WORK REQUEST: Word for word, set down every line of the entries below from the line with "The image size is (1288, 950)." to the line with "You are a computer-use agent. Image", including both, and no other line.

(Data extracted from a collection)
===

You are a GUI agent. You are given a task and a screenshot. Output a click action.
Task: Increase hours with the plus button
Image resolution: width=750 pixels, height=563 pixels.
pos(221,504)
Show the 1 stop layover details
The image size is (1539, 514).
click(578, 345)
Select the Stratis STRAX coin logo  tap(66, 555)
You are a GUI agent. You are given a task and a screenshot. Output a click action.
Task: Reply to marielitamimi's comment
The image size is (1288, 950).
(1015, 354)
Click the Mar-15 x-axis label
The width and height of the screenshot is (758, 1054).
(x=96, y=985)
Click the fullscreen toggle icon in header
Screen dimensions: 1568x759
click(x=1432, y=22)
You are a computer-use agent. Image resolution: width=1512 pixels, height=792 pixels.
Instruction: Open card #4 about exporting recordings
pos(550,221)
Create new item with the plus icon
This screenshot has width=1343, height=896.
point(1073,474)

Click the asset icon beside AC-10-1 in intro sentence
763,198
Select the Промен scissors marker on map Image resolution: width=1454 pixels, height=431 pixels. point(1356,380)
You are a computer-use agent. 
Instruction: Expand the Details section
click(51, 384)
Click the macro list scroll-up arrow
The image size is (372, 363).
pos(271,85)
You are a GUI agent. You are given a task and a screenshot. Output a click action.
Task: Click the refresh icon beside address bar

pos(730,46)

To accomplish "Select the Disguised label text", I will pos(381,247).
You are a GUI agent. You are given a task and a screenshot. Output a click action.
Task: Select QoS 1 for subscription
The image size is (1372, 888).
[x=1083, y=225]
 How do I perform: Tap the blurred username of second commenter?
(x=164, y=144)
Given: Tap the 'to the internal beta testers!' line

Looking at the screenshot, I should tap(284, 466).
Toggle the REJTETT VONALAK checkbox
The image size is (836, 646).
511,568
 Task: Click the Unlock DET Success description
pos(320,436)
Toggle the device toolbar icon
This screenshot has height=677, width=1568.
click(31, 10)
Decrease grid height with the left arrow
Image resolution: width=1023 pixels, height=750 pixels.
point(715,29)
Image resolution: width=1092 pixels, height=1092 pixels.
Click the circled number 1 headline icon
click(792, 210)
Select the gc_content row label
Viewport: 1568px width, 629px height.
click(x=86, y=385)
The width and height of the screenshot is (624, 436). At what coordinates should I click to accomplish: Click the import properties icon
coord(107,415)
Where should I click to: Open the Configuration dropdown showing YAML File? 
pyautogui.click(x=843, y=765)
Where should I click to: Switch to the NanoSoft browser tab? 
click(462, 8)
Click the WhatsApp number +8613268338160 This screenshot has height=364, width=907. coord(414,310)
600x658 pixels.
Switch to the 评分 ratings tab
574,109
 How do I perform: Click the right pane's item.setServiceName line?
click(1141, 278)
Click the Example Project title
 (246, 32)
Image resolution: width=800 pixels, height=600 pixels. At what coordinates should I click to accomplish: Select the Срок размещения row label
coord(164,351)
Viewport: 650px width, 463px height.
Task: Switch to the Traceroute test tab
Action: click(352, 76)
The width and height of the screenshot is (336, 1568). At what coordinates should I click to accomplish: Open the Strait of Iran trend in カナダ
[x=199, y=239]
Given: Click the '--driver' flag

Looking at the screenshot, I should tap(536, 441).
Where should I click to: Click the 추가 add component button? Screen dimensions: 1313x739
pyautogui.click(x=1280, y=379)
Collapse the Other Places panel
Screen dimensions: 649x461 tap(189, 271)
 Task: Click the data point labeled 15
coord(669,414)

===

RESPONSE TO THIS EXERCISE:
The image size is (1288, 950).
(1015, 354)
Click the Mar-15 x-axis label
The width and height of the screenshot is (758, 1054).
(x=96, y=985)
Click the fullscreen toggle icon in header
Screen dimensions: 1568x759
click(x=1432, y=22)
You are a computer-use agent. Image resolution: width=1512 pixels, height=792 pixels.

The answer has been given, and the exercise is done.